Terzo Teatro

La campana del tempio tace,
ma il suono continua
ad uscire dai fiori
Matsuo Basho
Nel 2022 ho avuto il piacere di coordinare il progetto “Terzo Teatro e Teatro di Gruppo” promosso dalla Fondazione Barba Varley, dalla Fondazione Fo Rame e dal Teatro Nucleo. Il progetto era stato finanziato dal Ministero della Cultura e mirava a formulare una prima ricognizione dei gruppi teatrali in Italia tentando di capire quale fosse la situazione attuale.
L’esigenza di lavorare a questo progetto nasceva da domande sulle quali da qualche tempo ci stavamo interrogando: Cosa c’è fuori dalla bolla di studiosi e praticanti? Qual è la percezione che le giovani generazioni hanno di questo movimento artistico e di politica culturale che chiamiamo Terzo Teatro? Intorno a quali principi artistici o politici si costituiscono oggi i giovani gruppi? Come sopravvivono?

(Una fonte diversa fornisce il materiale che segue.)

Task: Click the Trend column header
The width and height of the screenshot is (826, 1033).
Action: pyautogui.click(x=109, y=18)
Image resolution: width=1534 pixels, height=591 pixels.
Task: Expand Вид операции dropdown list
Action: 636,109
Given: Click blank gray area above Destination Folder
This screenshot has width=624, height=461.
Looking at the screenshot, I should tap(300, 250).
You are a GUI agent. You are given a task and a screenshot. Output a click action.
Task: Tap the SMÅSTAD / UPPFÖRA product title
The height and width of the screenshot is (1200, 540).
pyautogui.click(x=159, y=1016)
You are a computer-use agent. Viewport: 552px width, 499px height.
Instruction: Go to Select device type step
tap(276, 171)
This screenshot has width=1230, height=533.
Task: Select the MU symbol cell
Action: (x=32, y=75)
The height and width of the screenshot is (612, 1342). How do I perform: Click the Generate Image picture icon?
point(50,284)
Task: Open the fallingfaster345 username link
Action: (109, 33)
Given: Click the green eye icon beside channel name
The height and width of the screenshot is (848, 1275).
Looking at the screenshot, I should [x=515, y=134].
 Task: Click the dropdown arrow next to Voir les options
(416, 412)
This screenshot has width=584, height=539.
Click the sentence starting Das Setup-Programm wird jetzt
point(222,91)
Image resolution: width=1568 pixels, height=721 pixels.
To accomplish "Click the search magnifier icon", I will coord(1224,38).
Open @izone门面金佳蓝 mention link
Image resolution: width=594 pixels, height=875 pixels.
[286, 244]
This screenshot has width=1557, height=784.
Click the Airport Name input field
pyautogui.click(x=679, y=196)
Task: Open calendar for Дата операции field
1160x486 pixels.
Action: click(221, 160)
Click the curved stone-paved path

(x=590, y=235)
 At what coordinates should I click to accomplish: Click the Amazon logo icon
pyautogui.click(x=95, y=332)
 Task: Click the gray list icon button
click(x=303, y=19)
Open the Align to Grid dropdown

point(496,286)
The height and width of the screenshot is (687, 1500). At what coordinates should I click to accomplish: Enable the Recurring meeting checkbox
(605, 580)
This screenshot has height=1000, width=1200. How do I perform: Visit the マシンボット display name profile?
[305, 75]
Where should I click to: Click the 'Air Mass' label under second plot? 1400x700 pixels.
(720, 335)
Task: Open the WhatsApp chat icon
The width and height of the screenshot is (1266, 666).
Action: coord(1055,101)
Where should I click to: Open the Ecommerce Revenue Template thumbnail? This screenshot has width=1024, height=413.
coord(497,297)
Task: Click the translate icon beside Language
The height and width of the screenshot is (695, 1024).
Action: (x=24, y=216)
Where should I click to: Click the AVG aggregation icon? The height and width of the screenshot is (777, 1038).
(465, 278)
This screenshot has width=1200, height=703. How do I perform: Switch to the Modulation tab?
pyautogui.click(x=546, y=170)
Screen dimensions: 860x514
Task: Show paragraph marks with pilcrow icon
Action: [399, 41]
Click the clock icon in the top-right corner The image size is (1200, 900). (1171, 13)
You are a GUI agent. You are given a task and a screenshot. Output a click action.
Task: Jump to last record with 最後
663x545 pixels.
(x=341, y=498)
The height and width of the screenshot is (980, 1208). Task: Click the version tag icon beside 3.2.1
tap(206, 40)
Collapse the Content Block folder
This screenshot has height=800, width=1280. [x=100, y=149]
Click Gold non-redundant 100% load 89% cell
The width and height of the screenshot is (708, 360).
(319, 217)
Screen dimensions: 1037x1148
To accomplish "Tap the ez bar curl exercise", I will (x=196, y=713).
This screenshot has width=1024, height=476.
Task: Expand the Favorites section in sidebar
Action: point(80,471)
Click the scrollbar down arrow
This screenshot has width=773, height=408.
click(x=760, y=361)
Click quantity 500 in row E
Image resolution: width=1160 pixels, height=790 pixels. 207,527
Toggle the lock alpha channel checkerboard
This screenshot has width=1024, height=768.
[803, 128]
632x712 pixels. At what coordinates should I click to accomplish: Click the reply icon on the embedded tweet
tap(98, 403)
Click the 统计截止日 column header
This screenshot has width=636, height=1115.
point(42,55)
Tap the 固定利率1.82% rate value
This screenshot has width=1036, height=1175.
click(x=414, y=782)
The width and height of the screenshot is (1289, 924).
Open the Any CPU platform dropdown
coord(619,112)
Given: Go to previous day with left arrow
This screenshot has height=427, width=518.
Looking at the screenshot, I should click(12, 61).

Partendo da queste domande abbiamo lanciato a livello nazionale un invito aperto, anarchico: tutti quelli che si sentono di appartenere ai valori e alle idee del teatro di gruppo e del terzo teatro sono invitati a partecipare ai tre incontri che si organizzeranno tra Lecce, Ferrara e Gubbio.
All’invito hanno risposto 120 gruppi. Un insieme eterogeneo ed estremamente differente per provenienza geografica, prospettiva d’impresa, modalità produttive e indirizzo poetico. Alla fine dei tre incontri, due dati saltavano agli occhi da questa prima ricognizione: Il primo è legato alla scarsa partecipazione dei giovani, sia in termini attivi, cioè gruppi teatrali di giovani che hanno aderito al progetto, sia in termini di fruizione del progetto, pochi giovani ad ascoltare la nostra proposta.
L’altro denominatore comune era la mancanza di denaro, molti di questi non avevano le risorse per venire agli incontri che noi organizzavamo. La stragrande maggioranza non aveva uno spazio proprio dove organizzare il lavoro e la proposta sul territorio. Gli spettacoli che con fatiche enormi e investimenti personali questi gruppi producono non hanno un pubblico di riferimento, un mercato.
Quest’ultimo aspetto, soprattutto per quanto riguarda la situazione italiana, è una costante nella storia dei gruppi teatrali. Le cause sono in parte connaturate al sistema dello spettacolo dal vivo, che fagocita risorse, spazi e pubblico, attuando una concorrenza spietata ai gruppi e alle compagnie indipendenti; in altra parte, i gruppi spesso pagano sulla propria pelle il posizionamento radicale che assumono. In ogni caso, la scarsa presenza di giovani ai tre incontri ci ha fatto riflettere molto. Ci siamo <chiesti: abbiamo sbagliato le modalità con cui abbiamo diffuso l’invito? La proposta non era chiara? Non interessante per le nuove generazioni?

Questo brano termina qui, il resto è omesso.